Start of Block

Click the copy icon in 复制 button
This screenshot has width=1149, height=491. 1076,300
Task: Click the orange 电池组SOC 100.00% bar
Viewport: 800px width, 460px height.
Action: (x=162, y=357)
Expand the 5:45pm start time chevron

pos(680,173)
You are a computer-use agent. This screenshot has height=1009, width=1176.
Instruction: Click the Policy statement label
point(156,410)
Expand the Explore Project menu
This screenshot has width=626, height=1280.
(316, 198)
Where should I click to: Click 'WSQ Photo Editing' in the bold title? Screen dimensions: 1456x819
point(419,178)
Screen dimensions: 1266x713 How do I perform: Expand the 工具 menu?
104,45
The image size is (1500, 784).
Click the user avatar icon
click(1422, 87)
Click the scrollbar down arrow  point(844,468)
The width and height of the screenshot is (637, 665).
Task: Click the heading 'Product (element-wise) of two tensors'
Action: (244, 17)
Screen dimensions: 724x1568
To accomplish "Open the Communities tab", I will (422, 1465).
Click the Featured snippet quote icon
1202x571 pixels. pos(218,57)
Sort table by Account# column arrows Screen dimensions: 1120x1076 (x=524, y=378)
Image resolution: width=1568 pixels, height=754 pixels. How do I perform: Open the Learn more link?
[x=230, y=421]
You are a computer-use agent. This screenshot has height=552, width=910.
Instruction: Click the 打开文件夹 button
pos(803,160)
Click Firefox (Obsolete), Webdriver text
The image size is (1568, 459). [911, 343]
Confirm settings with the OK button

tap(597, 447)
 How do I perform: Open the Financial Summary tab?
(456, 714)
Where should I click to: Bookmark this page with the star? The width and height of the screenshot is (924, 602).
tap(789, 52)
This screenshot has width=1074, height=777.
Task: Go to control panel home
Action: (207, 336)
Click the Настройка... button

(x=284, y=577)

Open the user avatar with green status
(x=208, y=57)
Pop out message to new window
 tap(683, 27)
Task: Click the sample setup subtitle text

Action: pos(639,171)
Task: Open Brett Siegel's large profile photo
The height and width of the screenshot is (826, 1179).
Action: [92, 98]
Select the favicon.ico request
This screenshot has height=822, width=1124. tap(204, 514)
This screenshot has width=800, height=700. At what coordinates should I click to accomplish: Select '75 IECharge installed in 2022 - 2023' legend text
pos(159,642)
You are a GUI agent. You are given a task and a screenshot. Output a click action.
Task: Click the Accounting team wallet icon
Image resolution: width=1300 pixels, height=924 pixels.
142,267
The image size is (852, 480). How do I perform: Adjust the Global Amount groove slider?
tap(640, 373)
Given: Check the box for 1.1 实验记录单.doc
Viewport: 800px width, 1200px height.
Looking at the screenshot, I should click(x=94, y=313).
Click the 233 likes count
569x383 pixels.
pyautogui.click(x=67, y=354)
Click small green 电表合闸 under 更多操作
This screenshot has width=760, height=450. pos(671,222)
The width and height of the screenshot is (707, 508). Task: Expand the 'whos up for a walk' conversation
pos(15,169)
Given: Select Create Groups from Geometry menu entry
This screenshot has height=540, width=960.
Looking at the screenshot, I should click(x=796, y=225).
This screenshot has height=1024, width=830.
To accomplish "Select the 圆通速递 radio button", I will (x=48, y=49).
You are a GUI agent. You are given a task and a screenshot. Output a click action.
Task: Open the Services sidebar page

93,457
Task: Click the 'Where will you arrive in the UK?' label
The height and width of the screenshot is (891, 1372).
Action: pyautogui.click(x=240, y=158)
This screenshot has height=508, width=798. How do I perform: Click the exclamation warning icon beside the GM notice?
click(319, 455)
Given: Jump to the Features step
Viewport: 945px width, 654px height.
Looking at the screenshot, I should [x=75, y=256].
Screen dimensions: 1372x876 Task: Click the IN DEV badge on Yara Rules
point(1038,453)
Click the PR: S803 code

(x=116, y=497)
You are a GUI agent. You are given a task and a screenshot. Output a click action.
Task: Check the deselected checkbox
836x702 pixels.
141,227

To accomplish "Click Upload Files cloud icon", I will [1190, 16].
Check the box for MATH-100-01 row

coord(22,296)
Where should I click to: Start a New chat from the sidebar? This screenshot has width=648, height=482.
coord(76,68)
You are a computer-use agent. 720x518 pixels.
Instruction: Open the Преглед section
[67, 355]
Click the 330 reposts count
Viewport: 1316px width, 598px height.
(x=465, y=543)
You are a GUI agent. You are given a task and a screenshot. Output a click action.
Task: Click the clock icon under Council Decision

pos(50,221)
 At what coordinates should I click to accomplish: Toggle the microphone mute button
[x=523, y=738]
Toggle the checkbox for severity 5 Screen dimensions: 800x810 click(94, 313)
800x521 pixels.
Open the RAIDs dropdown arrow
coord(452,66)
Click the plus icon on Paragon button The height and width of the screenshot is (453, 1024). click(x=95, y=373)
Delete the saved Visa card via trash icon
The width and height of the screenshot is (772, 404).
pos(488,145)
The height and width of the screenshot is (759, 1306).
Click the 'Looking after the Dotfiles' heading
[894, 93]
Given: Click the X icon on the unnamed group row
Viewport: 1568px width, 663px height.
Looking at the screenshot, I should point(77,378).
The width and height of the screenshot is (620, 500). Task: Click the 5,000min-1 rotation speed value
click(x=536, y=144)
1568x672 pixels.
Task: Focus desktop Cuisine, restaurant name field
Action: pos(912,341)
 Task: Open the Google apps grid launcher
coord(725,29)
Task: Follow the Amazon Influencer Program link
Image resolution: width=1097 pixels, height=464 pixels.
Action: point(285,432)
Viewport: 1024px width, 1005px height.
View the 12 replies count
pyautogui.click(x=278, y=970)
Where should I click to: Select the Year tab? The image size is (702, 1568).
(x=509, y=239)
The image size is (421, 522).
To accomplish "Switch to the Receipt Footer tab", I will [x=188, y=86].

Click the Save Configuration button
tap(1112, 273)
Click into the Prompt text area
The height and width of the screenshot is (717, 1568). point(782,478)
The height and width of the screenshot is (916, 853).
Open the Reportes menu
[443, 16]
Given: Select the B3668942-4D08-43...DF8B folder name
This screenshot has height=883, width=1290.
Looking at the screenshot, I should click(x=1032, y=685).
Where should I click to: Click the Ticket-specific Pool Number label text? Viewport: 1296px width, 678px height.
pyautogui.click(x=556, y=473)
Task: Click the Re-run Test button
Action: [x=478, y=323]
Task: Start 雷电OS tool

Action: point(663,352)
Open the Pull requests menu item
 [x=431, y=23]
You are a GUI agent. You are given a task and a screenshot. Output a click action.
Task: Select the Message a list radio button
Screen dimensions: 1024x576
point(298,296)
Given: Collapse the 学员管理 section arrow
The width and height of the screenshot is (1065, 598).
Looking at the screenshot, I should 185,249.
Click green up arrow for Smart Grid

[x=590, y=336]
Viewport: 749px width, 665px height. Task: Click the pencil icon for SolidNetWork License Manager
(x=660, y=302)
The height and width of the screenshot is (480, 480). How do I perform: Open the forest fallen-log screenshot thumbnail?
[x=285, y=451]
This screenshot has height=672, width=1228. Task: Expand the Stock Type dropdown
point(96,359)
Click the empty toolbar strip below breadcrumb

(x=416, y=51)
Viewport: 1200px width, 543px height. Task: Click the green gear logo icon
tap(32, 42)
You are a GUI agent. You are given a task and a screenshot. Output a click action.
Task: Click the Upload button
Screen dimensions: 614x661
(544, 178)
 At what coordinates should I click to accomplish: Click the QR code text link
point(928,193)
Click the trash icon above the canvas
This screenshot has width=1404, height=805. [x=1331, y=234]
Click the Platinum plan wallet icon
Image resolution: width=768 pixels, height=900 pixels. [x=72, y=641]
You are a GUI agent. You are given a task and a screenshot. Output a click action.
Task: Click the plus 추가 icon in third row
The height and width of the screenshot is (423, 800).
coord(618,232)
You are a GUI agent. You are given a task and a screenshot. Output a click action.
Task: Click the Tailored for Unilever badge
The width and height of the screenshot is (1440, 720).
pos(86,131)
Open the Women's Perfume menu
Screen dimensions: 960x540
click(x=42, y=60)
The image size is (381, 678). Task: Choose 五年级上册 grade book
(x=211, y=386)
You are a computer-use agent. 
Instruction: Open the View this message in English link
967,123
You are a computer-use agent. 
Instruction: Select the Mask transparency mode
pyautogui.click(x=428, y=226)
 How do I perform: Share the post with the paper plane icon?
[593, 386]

End of Block

■ TASK PROMPT:
Copy the lines above exactly, beginning at the line that has "Viewport: 1316px width, 598px height." and stopping after the line that has "Task: Follow the", and omit the rest.

■ WRITTEN ANSWER:
Viewport: 1316px width, 598px height.
(x=465, y=543)
You are a GUI agent. You are given a task and a screenshot. Output a click action.
Task: Click the clock icon under Council Decision

pos(50,221)
 At what coordinates should I click to accomplish: Toggle the microphone mute button
[x=523, y=738]
Toggle the checkbox for severity 5 Screen dimensions: 800x810 click(94, 313)
800x521 pixels.
Open the RAIDs dropdown arrow
coord(452,66)
Click the plus icon on Paragon button The height and width of the screenshot is (453, 1024). click(x=95, y=373)
Delete the saved Visa card via trash icon
The width and height of the screenshot is (772, 404).
pos(488,145)
The height and width of the screenshot is (759, 1306).
Click the 'Looking after the Dotfiles' heading
[894, 93]
Given: Click the X icon on the unnamed group row
Viewport: 1568px width, 663px height.
Looking at the screenshot, I should point(77,378).
The width and height of the screenshot is (620, 500). Task: Click the 5,000min-1 rotation speed value
click(x=536, y=144)
1568x672 pixels.
Task: Focus desktop Cuisine, restaurant name field
Action: pos(912,341)
 Task: Open the Google apps grid launcher
coord(725,29)
Task: Follow the Amazon Influencer Program link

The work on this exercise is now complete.